-- START OF SELECTED TEXT --
Death row inmate released after resentencing - FREED AFTER 30 YEARS
Having spent 24 years on death row and over three decades in custody, Wenceslaus James – the longest-serving death row inmate in TT – has been released.
A statement from the Death Penalty Project – a legal NGO out of the UK that lobbies for prisoners facing execution – announced James’ release.
He was released on Tuesday on an order by Justice Devan Rampersad, who was tasked with his resentencing after his death sentence was quashed by another judge in 2020.
In June 2020, Justice Eleanor Donaldson-Honeywell quashed James’s death sentence in a constitutional motion in which he claimed the delay was cruel and unusual punishment. She granted the order and quashed the death sentence, referring the matter to the registrar to have it docketed before a judge in the criminal division.
It was assigned to Rampersad. James’ attorneys, Daniel Khan and Harrynarine Singh asked the court to sentence James to “time served” and free him. James is now 58.
On June 21, 1996, James and Anthony Briggs were convicted of the murder of Siewdath Ramkissoon, which took place on August 24, 1992. Ramkissoon’s head was smashed with a sledgehammer. Briggs was 25 at the time and James much younger. They hired Ramkissoon to take them to central Trinidad, and while on the way, they asked him to stop on a deserted road and smashed his skull with the sledgehammer so they could rob him.
They were sentenced to death. Briggs was executed in 1999, and although the death warrant was read to James, he was not executed but had remained on death row since then.
Rampersad said the court had to consider all the instructive reports and weigh all the factors, including the interest of justice, before considering an appropriate sentence.
In his order, Rampersad imposed a 32-year sentence, after which he applied a one-year discount. He said since James had spent 31 years, two months and 21 days in custody, his sentence has already been served, and he should be released forthwith.
He ordered James to contact a probation officer within one week and to remain under supervision for two years.
On June 3, 1996, Wenceslaus and his co-defendant, Anthony Briggs, were convicted of the murder of a taxi driver, Siewdath Ramkissoon, and sentenced to death, the mandatory punishment for murder in TT. James was arrested for the murder of August 21, 1992.
The Death Row Penalty’s release said after the death sentence was imposed after he was convicted, James spent two more decades on death row, “not knowing when his execution may be carried out.
“Living next to the gallows on death row, he has been subject to extraordinary conditions.”
It spoke of a near-death experience in 1999 when prison officers went to James’s cell and read out his warrant of execution.
“He was told that his co-defendant Anthony Briggs would be hanged and that he would then follow. Waiting in a cell opposite the gallows, Wenceslaus heard Anthony’s execution.
“At the very last minute, without explanation, Wenceslaus was taken back to his cell. For reasons still unknown to him, he was not executed.”
The release also gave James’s reaction.
-- END OF SELECTED TEXT --
-- START OF SUPPLIED INFORMATION --
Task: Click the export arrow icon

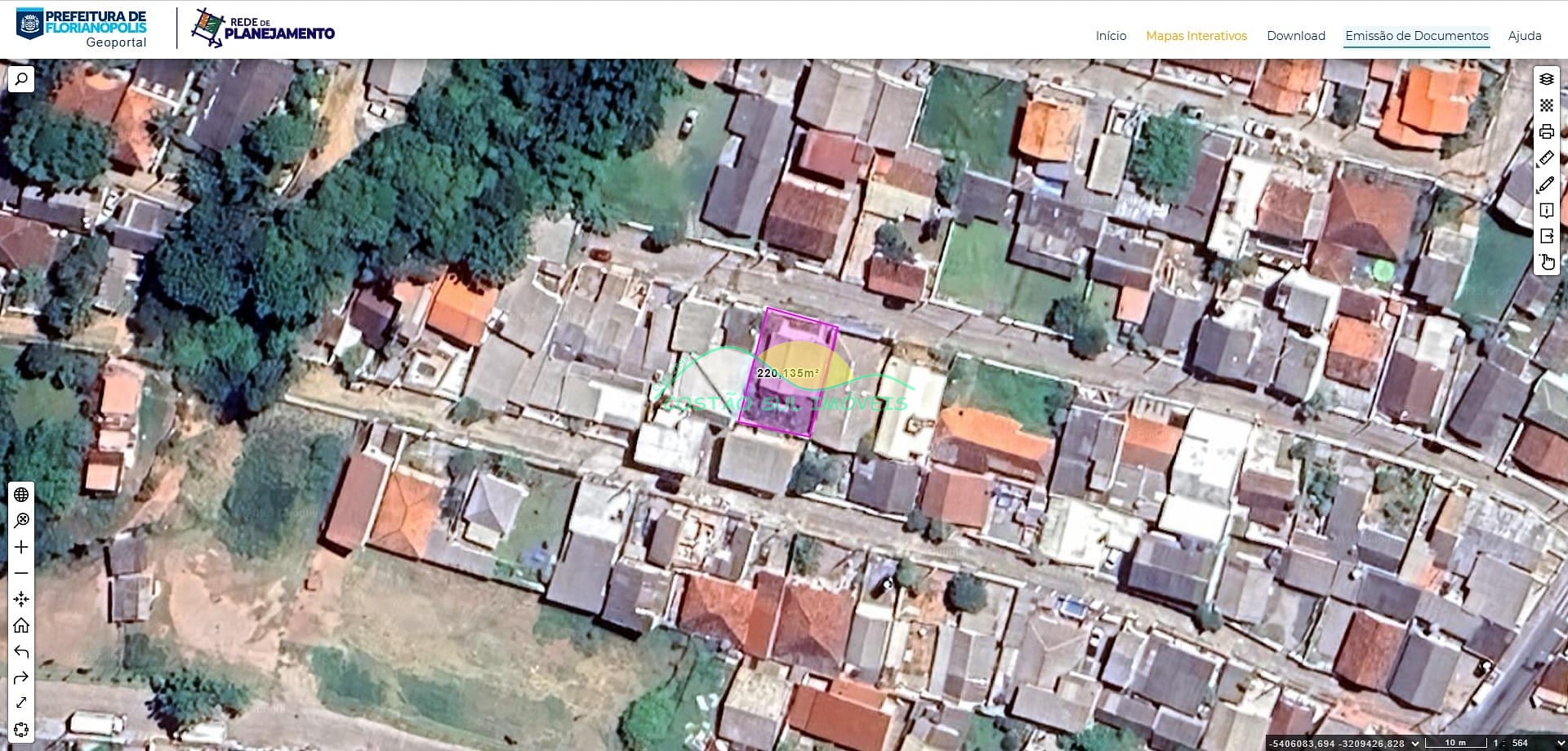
-- END OF SUPPLIED INFORMATION --
* [PROBLEM TO WORK ON]
Repeat the passage of the news report that begins with "He was released" and stops after "the criminal division.", swapping "quashed" for "overturned".

* [COMPLETE OUTPUT]
He was released on Tuesday on an order by Justice Devan Rampersad, who was tasked with his resentencing after his death sentence was overturned by another judge in 2020.
In June 2020, Justice Eleanor Donaldson-Honeywell overturned James’s death sentence in a constitutional motion in which he claimed the delay was cruel and unusual punishment. She granted the order and overturned the death sentence, referring the matter to the registrar to have it docketed before a judge in the criminal division.